▸ **Text under study**:
=====

Quality scores in FASTQ files are typically encoded using ASCII characters, with different versions of FASTQ (e.g., Sanger, Illumina 1.8+) using different offsets for encoding these scores. For instance, the Sanger format uses ASCII 33-73 to represent Phred quality scores ranging from 0 to 40. Understanding these formats is crucial for tasks such as sequence assembly, annotation, and various genomic analyses in bioinformatics.
CRISPR
Clustered Regularly Interspaced Short Palindromic Repeats (CRISPR) is a family of DNA sequences found in the genomes of prokaryotic organisms such as bacteria and archaea. It is the basis for the CRISPR-Cas9 technology used widely for gene editing. CRISPR acts as a bacterial immune system that uses RNA to guide a protein (most commonly Cas9) to detect and destroy DNA from invading viruses. Scientists adapted this mechanism to cut and edit DNA sequences in other organisms.
Significance
- Size: The most common effector protein, Cas9, is relatively large and bulky, which can sometimes make it difficult to package into standard viral vectors (like AAV) for delivery into cells.
- Precision: CRISPR-Cas9 requires a specific "flag" on the DNA (called a PAM sequence) to bind. While highly effective, this requirement restricts the number of targetable sites in the genome.
- Mechanism: It typically uses a single-guide RNA (sgRNA) to direct the Cas9 nuclease to a specific target site, where it induces a double-strand break in the DNA.
TIGR
Tandem Interspaced Guide RNA (TIGR) is a newly discovered RNA-guided system that targets DNA. It is currently being researched as a potential successor or alternative to CRISPR for gene editing. TIGR is a system found in bacteria and viruses that uses RNA to guide a protein (called Tas) to a specific DNA sequence to cut or modify it.
Significance
- Size: The proteins used (Tas) are significantly smaller (about 1/4 the size) than the Cas9 protein used in CRISPR, making them easier to deliver into cells for therapies.
- Precision: Unlike CRISPR, which requires a specific "flag" on the DNA (called a PAM sequence) to bind, TIGR systems do not require this, theoretically allowing them to target any sequence in the genome.
- Mechanism: It often uses a "dual-guide" approach (binding to both strands of the DNA helix), which may reduce off-target errors.

=====

▸ **Things to do**:
1. According to the gene-editing text, how large are the Tas proteins relative to the Cas9 protein?
2. Write out the gene-editing text word for word, from "Quality scores in" down to "analyses in bioinformatics.".

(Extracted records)

=====

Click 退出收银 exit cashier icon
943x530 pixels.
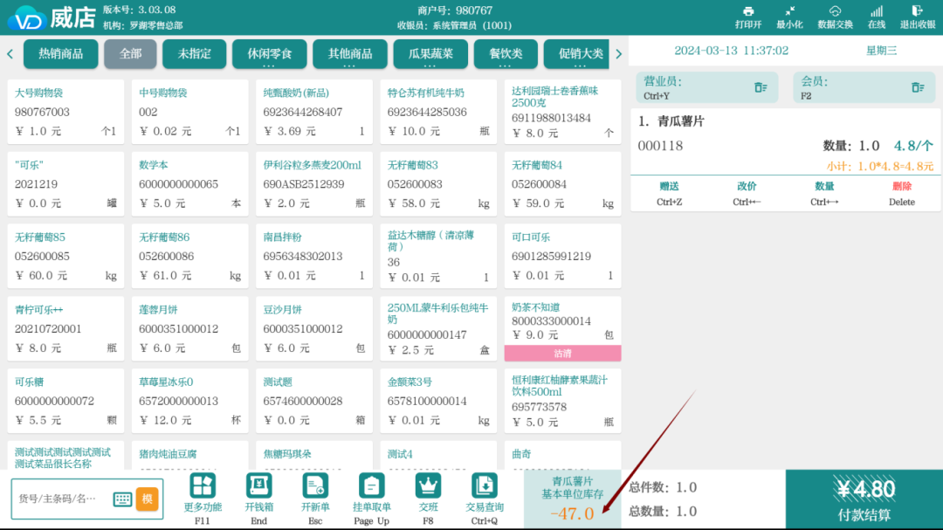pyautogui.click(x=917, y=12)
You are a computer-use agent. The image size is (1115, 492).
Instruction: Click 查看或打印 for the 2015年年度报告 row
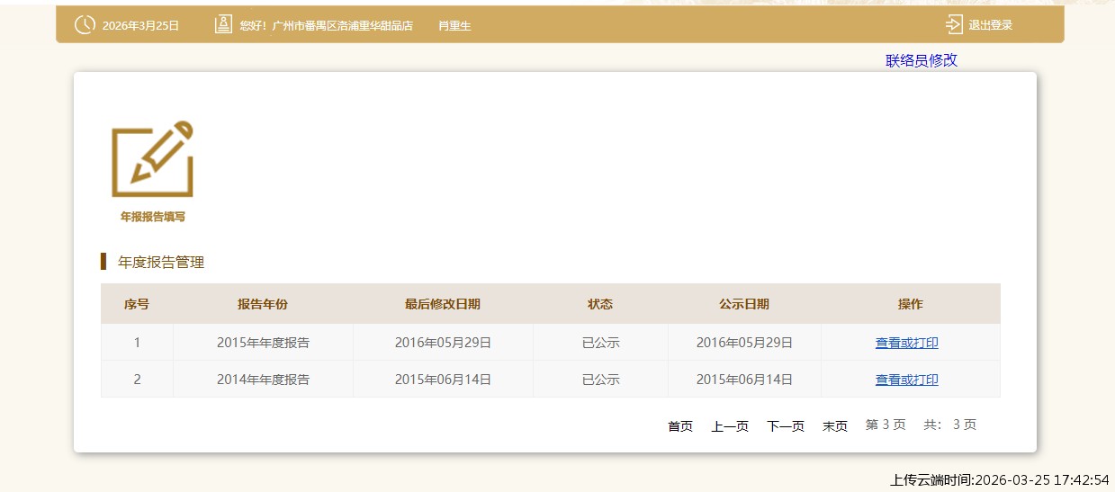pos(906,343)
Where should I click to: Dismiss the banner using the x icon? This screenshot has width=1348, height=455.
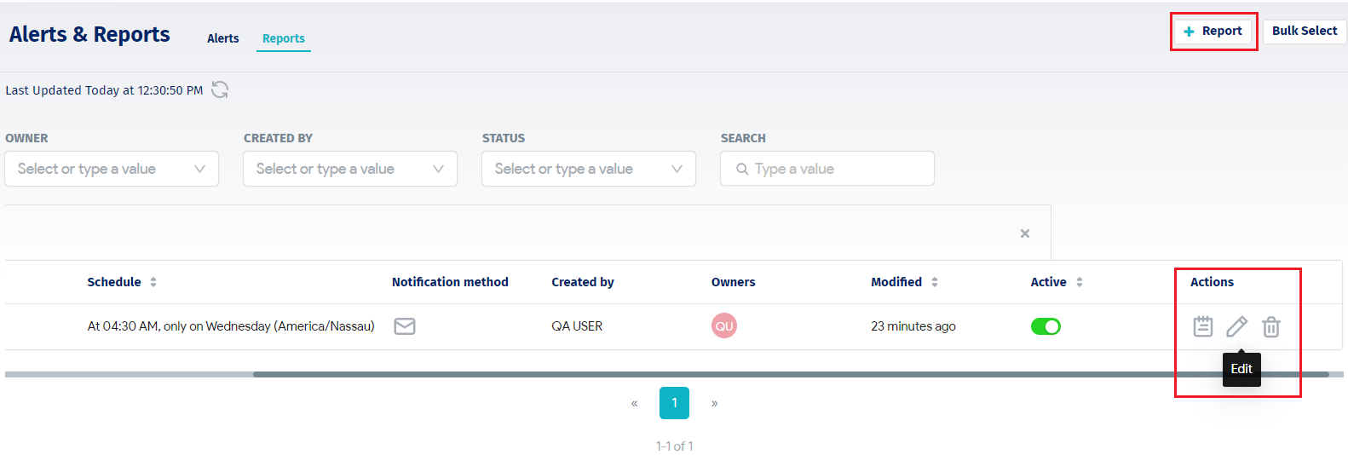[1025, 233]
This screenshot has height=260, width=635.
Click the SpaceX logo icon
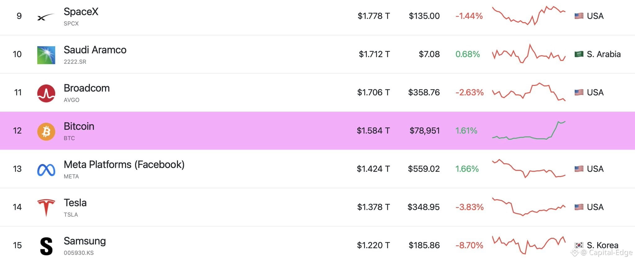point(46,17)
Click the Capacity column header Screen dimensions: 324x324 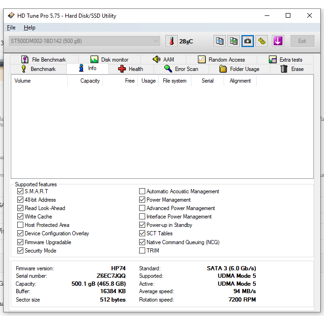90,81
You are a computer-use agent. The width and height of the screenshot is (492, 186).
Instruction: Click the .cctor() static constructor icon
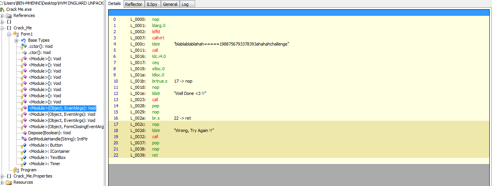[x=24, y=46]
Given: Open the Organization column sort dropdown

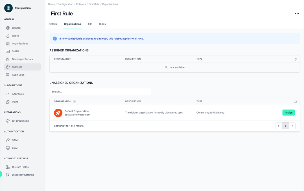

=====

▸ **Exercise results**:
1. They are about one quarter the size of Cas9.

2.
Quality scores in FASTQ files are typically encoded using ASCII characters, with different versions of FASTQ (e.g., Sanger, Illumina 1.8+) using different offsets for encoding these scores. For instance, the Sanger format uses ASCII 33-73 to represent Phred quality scores ranging from 0 to 40. Understanding these formats is crucial for tasks such as sequence assembly, annotation, and various genomic analyses in bioinformatics.